The Indian Pharmacopoeia Commission (IPC) has raised a red flag regarding an adverse reaction associated with the popular painkiller, Meftal. The syndrome in question, known as Drug Rash with Eosinophilia and Systemic Symptoms (DRESS), manifests a range of symptoms within 2 to 8 weeks after taking the drug.
The IPC, in its drug safety alert issued on November 30, has urged both consumers and healthcare professionals to exercise heightened vigilance concerning the potential adverse drug reaction (ADR) linked to Meftal. Meftal is commonly prescribed for conditions such as menstrual cramps and rheumatoid arthritis.
According to a preliminary analysis of adverse drug reactions sourced from the Pharmacovigilance Programme of India (PvPI) database, instances of DRESS syndrome have been identified. This syndrome involves severe idiosyncratic drug reactions with a protracted latency period.

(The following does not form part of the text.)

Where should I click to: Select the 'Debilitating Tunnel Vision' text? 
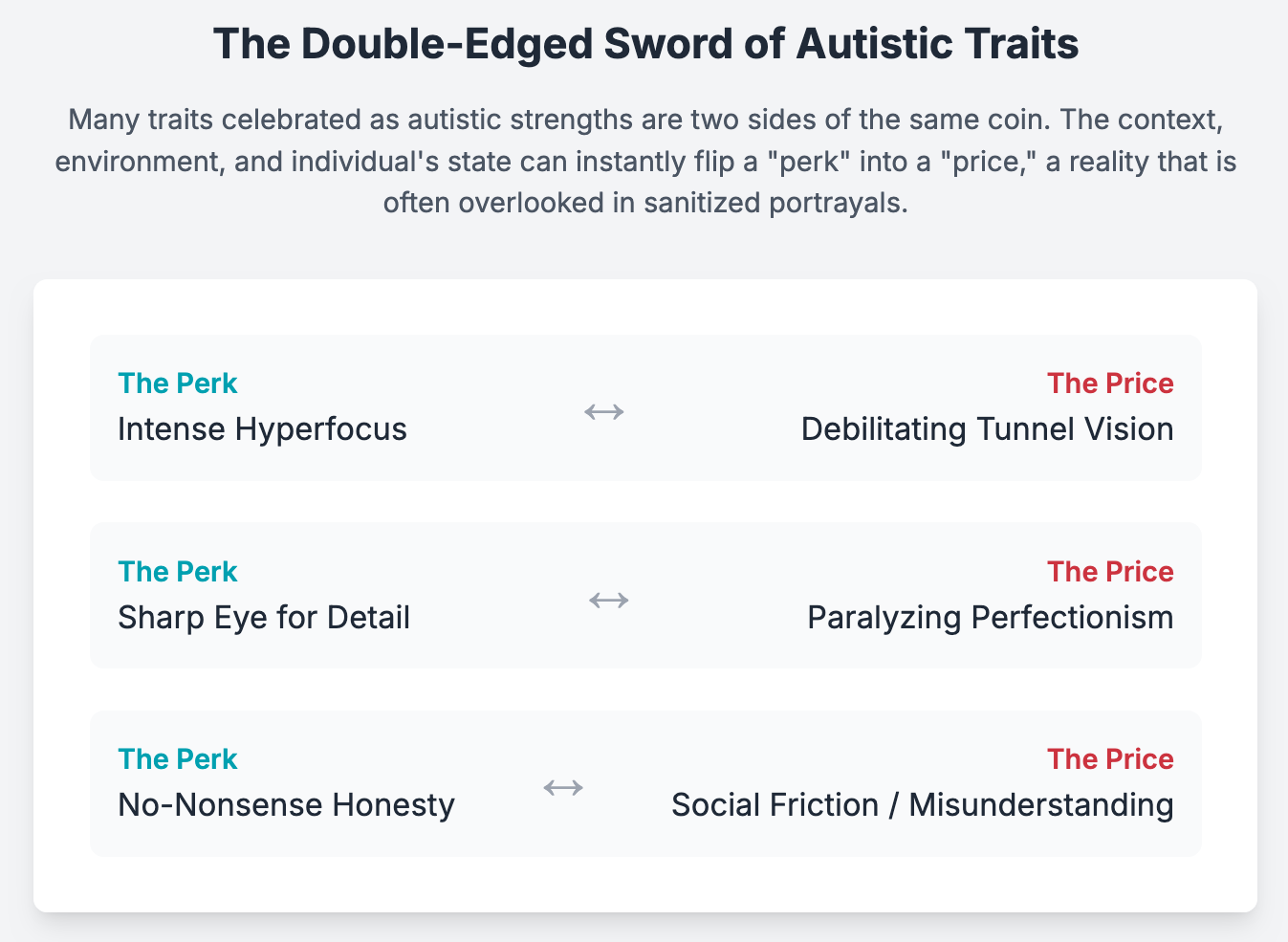[x=987, y=428]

Healthcare professionals and consumers are strongly advised to closely monitor the possibility of encountering this adverse reaction during the use of Meftal.
Individuals are encouraged to promptly report any concerns to the national coordination center of the PvPI under the IPC. This can be done by filling out a form on the official website (www.ipc.gov.in) or via the Android mobile app ADR PvPI. Alternatively, concerns can be communicated through the PvPI Helpline at 1800-180-3024.
Meftal, primarily composed of Mefenamic acid, serves as a painkiller widely used for alleviating muscle and joint pain, period pain, sore throats, nerve pain, and muscle aches.